Back in October, on Apple's earnings call, CEO Tim Cook gave a terse, unhappy answer to this question from UBS analyst Steven Milunovich: "Does Apple today have a grand strategy for what you want to do?"
Cook rarely describes what Apple will do in the future. And Milunovich didn't expect him to spill the beans. But the analyst was hoping Cook might give some clues as to how Apple thinks it will develop strategically. Apple dominates the tech world now, but that world is shifting away from devices to "ambient" software, and away from iOS to Android. Even the iPhone, the single most popular computing device on the planet, is in decline.
Apple needs a plan. By the company's own design, it is not clear what that plan might be.

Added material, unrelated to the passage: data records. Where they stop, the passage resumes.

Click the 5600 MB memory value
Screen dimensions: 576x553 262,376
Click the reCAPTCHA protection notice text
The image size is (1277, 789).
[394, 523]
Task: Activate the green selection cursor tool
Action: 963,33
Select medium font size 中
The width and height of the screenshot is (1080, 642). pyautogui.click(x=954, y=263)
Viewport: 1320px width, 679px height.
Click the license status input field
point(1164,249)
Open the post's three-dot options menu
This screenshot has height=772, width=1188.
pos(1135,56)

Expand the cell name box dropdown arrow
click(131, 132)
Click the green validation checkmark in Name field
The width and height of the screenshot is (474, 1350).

Milunovich is interested in a theory about why some companies are more successful than others. The key to the theory is how companies identify the jobs consumers need products to do for them. Some companies are so focused on making things they don't truly understand why consumers actually buy their stuff. Those companies tend to fail. (Think about Microsoft's historic misunderstanding of the fact that consumers do not need a keyboard on a smartphone.) The companies that can identify the "jobs to be done" are the ones that succeed. The iPod solved the limitations of the Walkman before anyone else realised consumers were frustrated at how little music a Walkman could handle, for instance.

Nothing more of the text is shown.